Wednesday, January 21, 2009

Butchers Hill

A Tess Monaghan Novel
Laura Lippman

I have become a Laura Lippman addict. I first heard Laura Lippman being interviewed on the Marc Steiner Show on what was then Baltimore's WJHU radio station, at John's Hopkins University. (It's called WYPR now and is no longer owned by the University) I found her to be engaging and was motivated to go read the new novel she was hawking and then every Laura Lippman book I could lay my hands on ever since.

Butchers Hill is an early Lippman novel that was published in paperback only, in 1998. It has recently been released in hard cover, reversing the usual procedure. One might expect an early attempt to be less well written, more tentative, not as good as an author's later work, especially if that early book was a paperback only potboiler. This is not the case. The character of Tess Monaghan is fully rounded already, and easily recognizable. The plot has twists and turns of great complexity, yet complete, after the fact, logic. Other characters are believable. It was a thoroughly enjoyable read.

Baltimore is a city that I know mostly from the local TV news. I live in another world, across the Chesapeake Bay from there. But I love to see places and even people from that news appearing in print. If there is a writer who lives and sets novels in your area you may be able to enjoy the same experience. Of course, I also enjoy reading the late Tony Hillerman's New Mexico based novels for their setting, even though my exposure to New Mexico was only a two week vacation almost twenty years ago. Go figure.

You will never in a million years guess who done it, which makes this a real mystery and not just a "crime novel." In fact, it's not at all clear what the real crime that is being solved is until the denouement, but not in a bad plot kind of way.

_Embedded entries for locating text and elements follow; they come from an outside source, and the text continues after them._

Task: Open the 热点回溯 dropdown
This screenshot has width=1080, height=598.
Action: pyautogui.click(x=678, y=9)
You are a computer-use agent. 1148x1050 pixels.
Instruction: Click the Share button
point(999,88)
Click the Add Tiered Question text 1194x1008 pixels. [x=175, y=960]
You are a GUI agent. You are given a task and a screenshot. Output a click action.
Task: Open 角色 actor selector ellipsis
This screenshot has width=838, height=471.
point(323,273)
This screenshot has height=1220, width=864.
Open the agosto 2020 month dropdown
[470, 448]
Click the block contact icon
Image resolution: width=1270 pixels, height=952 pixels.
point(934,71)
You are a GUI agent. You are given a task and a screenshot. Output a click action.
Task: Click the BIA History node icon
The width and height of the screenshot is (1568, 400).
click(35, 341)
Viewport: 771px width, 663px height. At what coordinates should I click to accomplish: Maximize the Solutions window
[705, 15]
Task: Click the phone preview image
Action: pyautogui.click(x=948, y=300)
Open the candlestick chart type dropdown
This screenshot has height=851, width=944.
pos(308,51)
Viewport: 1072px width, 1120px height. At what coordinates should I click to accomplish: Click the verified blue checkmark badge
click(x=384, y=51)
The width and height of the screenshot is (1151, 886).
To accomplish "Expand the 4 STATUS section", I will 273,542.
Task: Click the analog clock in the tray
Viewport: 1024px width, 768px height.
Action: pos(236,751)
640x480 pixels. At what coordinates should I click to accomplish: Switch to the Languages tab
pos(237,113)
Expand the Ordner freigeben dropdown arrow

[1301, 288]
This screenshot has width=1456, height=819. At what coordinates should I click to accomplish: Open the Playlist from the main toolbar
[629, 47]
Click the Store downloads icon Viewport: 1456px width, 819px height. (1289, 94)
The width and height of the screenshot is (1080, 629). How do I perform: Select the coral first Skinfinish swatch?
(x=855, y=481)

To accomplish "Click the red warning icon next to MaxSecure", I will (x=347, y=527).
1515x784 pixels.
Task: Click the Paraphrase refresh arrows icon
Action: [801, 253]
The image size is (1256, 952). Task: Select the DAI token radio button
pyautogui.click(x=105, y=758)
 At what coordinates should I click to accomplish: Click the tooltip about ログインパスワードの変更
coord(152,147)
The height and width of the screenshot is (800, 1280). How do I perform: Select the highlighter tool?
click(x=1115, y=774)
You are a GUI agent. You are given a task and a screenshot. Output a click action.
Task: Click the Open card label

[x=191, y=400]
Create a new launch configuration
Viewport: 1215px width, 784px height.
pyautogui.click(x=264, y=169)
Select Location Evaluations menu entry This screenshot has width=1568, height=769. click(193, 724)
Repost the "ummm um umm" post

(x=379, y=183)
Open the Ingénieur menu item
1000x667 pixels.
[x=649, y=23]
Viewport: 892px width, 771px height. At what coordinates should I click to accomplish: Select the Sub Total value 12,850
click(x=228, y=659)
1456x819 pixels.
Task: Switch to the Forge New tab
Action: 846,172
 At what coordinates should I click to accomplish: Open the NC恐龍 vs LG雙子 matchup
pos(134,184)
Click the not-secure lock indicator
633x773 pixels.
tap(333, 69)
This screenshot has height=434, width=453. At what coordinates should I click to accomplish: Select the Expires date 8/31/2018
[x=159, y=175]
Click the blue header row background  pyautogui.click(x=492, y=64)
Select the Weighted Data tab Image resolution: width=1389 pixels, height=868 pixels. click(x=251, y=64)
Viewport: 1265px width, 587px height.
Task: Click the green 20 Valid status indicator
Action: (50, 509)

Since starting to write fiction, with her Tess Monaghan mysteries, Laura Lippman has written novels that are not in the mystery genre. She has shown that she can develop complex characters and hold a reader's interest without having the plot device of a detective with a crime to solve. Yet, her Tess stories, even this early one, already stand up as complete novels on their own.

Saturday, January 3, 2009

Fine Just The Way It Is

Wyoming Stories 3
Annie Proulx

This is the first work I've read by the Pulitzer Prize winning author of The Shipping News. I suppose now I'll have to go ahead and read everything she's written. Not all at once, though.

Fine Just The Way It Is is a collection of short stories, mostly set in Wyoming, although there are two set in Hell, with the Devil as the central character. Maybe that's Proulx's real opinion of Wyoming? She visits 19th century homesteaders, an old cowboy in a nursing home, 21st century ranchers, back country hikers. Each has a story to tell and in each story the place is an important element.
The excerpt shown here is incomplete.